The Brief
OATA came with a clear situation: their existing site was effectively dead. The domain name still worked, but the framework was no longer supported, the server was abandoned and the site was a 404. The brief was a rebuild — recover what could be salvaged, including member artwork and existing content, and create something that genuinely served the organization’s three distinct audiences: the general public looking for a licensed art therapist, practicing art therapy professionals managing their membership and continuing education, and students entering the field.
Serving three audiences with meaningfully different needs — from someone searching for a therapist near them to a practicing member accessing gated publications — required careful information architecture decisions from the start.
Design Decisions
Artwork as visual identity
Rather than commission photography or rely on generic stock imagery, the site uses member-curated artwork as its primary visual element — including Frederic Edwin Church’s “Niagara” as the homepage hero. This was a deliberate choice that reflects the organization’s identity directly: art therapy is about the therapeutic relationship between people and art-making, and the site’s visual language reflects that. Content and artwork recovered from the previous site were integrated throughout.
Three audiences, one clear entry point each
The homepage surfaces three primary pathways immediately: What is Art Therapy, Find an Art Therapist, and Membership. Each serves a different visitor type without requiring them to navigate a complex menu structure to find what they came for. The full navigation then provides depth for those who need it — Ethics & Standards, Constitution, Supervision, Student resources, Publications, and more.

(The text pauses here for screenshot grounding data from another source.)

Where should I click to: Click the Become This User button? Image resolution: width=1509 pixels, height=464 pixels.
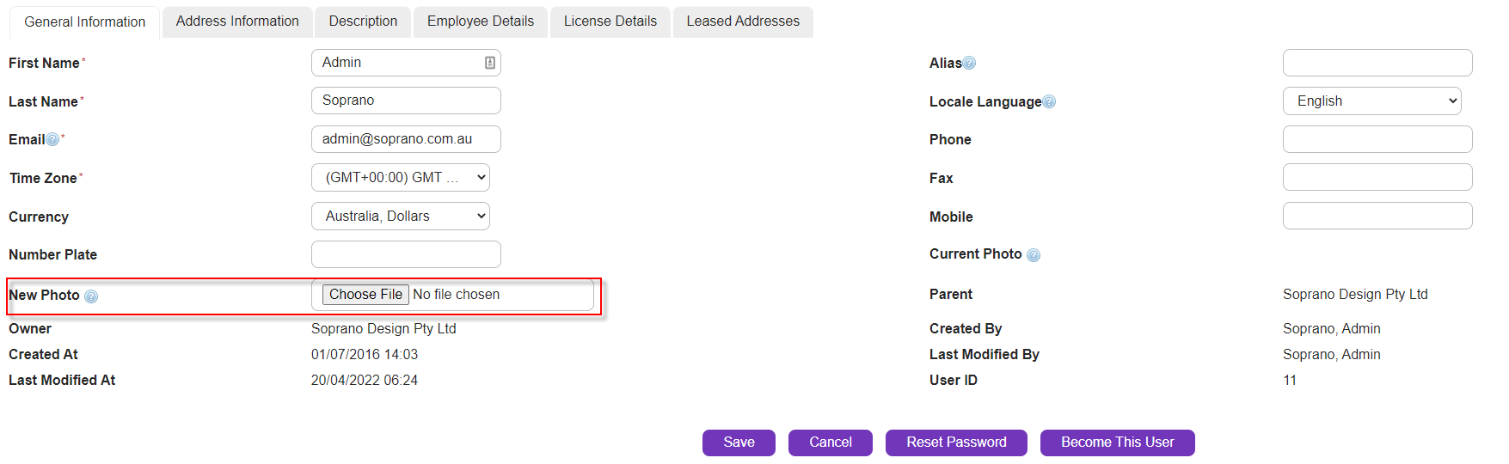[1117, 443]
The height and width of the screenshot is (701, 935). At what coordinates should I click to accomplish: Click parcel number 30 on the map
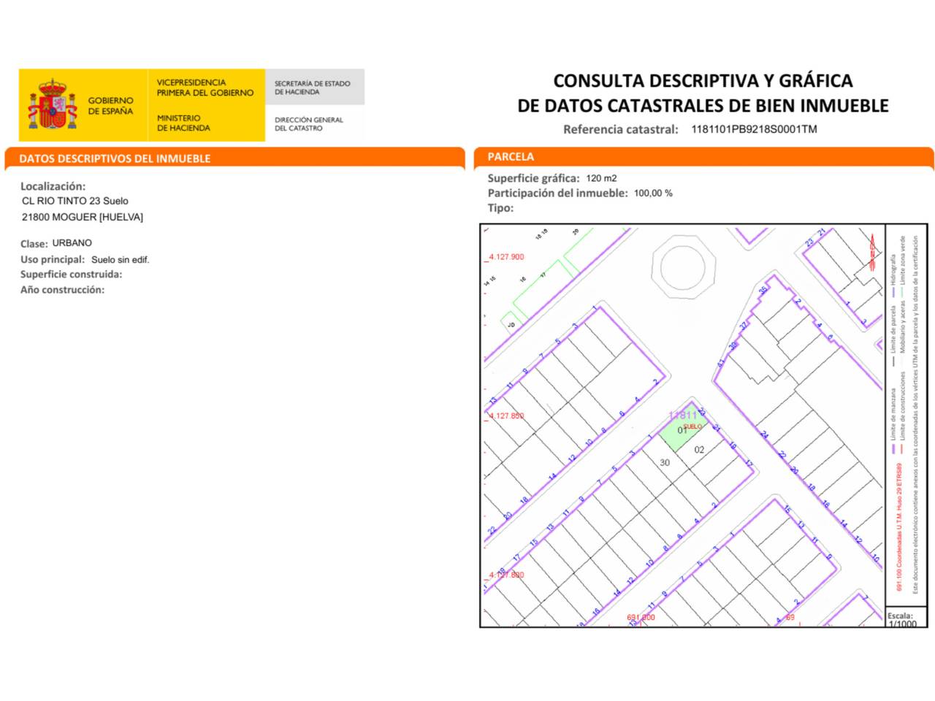click(665, 462)

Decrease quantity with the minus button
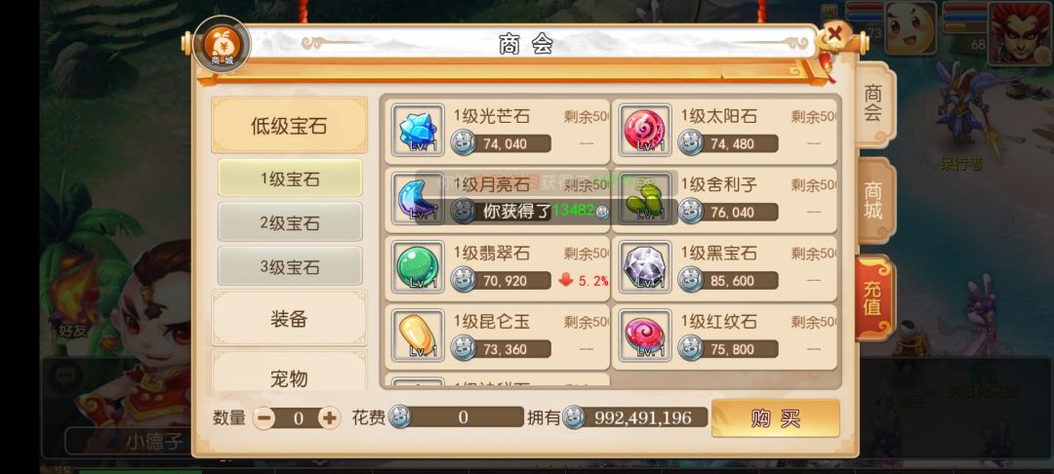point(264,418)
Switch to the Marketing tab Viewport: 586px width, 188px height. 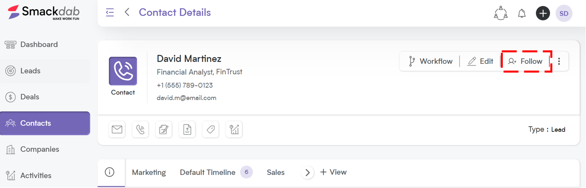click(149, 172)
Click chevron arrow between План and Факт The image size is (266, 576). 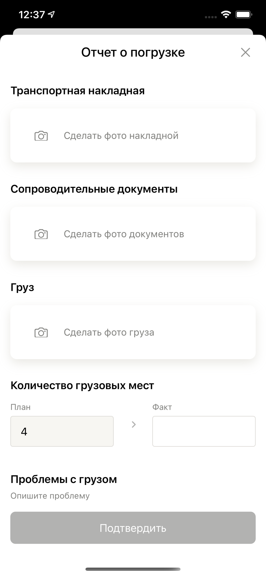pos(134,425)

Two province-wide directories
The site includes two separate searchable directories — Find an Art Therapist for the general public, and Find an Approved Supervisor for practicing professionals seeking clinical supervision. Both are organized by geographic region and areas of specialization, giving users meaningful ways to filter results relevant to their specific situation.
What Was Built
- Full site redesign and rebuild — information architecture for three distinct audience types
- Province-wide art therapist directory with geographic and specialization filtering
- Approved supervisor directory for practicing professionals
- Membership management and fees — application, multiple membership levels, and renewal
- Secure members portal with login-gated access to publications, resources, events, and required documents
- Student section covering training programs, volunteer opportunities, and FAQ
- News, events, and conference listings
- Gallery featuring member artwork
- Donation functionality
- Live Instagram feed integration
- Content and artwork recovered and integrated from the previous site
- WCAG 2.0 accessibility compliance
- Ongoing maintenance and content updates
Reflection
OATA is a good example of what association web work actually demands: not a single user journey, but several running in parallel, each with different information needs, different levels of familiarity with the organization, and different reasons for being on the site. Getting the architecture right — so a member renewing their registration and a member of the public looking for a therapist can both find what they need without friction — is the real deliverable. The visual design supports that, but it’s the structural decisions that make the site work.
Using recovered member artwork as the primary visual element rather than stock photography was the right call. It costs nothing, it’s authentic to the organization’s identity, and it tells visitors something true about what art therapy actually is before they’ve read a word.